Is Attachment in Human Families Like Attachment in Animal Families?
Is attachment in human families anything like attachment in animal families? Can we learn anything about ourselves by watching animal families interact?
A family of squirrels visits my home nearly every day. They’re usually waiting for my husband or me first thing in the morning. I toss almonds outside before I can even make my coffee! If I don’t, I’ll have to witness at least one beseeching little face outside the French doors and I can’t stand the guilt.
I don’t know if these squirrels are a biological family, but they clearly roam together and know each other very well.
Yet there is no visible affection between them.

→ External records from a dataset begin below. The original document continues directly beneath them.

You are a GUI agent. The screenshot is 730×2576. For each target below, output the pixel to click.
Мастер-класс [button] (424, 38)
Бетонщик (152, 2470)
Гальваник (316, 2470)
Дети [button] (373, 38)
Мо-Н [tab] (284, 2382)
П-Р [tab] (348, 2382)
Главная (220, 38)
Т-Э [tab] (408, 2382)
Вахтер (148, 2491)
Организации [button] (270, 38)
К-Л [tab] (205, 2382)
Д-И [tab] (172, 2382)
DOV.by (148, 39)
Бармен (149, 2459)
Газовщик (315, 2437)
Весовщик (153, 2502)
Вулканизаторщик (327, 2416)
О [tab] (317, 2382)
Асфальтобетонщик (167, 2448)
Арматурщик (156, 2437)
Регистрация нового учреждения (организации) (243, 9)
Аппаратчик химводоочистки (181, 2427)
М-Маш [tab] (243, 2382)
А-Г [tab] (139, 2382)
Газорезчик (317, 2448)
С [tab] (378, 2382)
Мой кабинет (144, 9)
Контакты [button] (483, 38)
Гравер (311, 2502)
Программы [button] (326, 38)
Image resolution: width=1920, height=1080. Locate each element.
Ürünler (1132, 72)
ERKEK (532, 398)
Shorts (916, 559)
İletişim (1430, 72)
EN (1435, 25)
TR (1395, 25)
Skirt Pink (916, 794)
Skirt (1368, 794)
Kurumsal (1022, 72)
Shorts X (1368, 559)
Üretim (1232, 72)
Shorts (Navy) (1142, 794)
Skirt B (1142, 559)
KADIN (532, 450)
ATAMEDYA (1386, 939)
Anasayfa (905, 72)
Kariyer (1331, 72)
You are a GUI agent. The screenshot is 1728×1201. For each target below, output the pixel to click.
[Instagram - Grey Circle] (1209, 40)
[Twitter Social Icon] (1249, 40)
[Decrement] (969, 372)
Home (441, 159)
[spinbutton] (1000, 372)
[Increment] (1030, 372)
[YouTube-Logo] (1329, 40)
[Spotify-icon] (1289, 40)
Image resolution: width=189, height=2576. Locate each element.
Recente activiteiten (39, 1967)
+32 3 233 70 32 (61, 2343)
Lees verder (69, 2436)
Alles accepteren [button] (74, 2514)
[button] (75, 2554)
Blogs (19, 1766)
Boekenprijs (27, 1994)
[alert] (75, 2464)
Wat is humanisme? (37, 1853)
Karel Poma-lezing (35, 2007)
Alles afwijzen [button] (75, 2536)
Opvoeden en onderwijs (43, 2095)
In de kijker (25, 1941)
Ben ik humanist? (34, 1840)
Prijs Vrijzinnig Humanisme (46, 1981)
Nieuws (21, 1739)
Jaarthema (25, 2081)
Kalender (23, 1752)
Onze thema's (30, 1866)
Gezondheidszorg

When they’re on our deck, each occupies its own spot, well away from the others. If one encroaches on another’s space or food, a chase will ensue.
The family consists of a big male, a smaller male, and the smallest that I think is an adolescent female. (Sadly, there also used to be a large female, but we haven’t seen her in weeks. Was there a car, coyote, or cat responsible for her disappearance, I wonder?) The big male is dominant. The smaller squirrels defer to him. (As does an annoying poacher blue jay. I decide which animals are cute and which are pests around here!) The young male stays away from the big male, but won’t hesitate to steal from the little female. She’s on the bottom of the pecking order. Her tail is scruffy because the others chase her and nip at it. Sometimes she visibly trembles as she creeps around the males, trying to grab her share.
These are the only squirrels that show up in our yard. The territory clearly belongs to this squirrel family and no other.
Watching the squirrels and their non-harmonious, yet stable relationships highlights a vital aspect of human attachment.

Conflict is a normal part of attachment.
Attachment isn’t about how much family members like one another or how well they get along. Rather, attachment is about the emotional intensity of bonded relationships.
Emotional intensity, not affection, is the glue that holds us together.
Unfortunately, too much intensity, rather like too much glue globbed between pieces of broken china, can also prohibit cohesive attachment.
When things get too intense between squirrels, they scuffle. The conflict is sudden, brief, and quickly forgotten.
Often conflict in human families comes and goes that quickly too. But sometimes it persists, leading to cut-offs that can last weeks, years, or even through multiple generations.
I think one lesson that can be learned by watching animal families is that attachment isn’t supposed to always feel good or cozy. Conflict is a normal part of attachment.
Maybe if everyone watched how squirrel families fight and make up, fight and make up, we humans would learn a lesson about the true nature of attachment in our own families.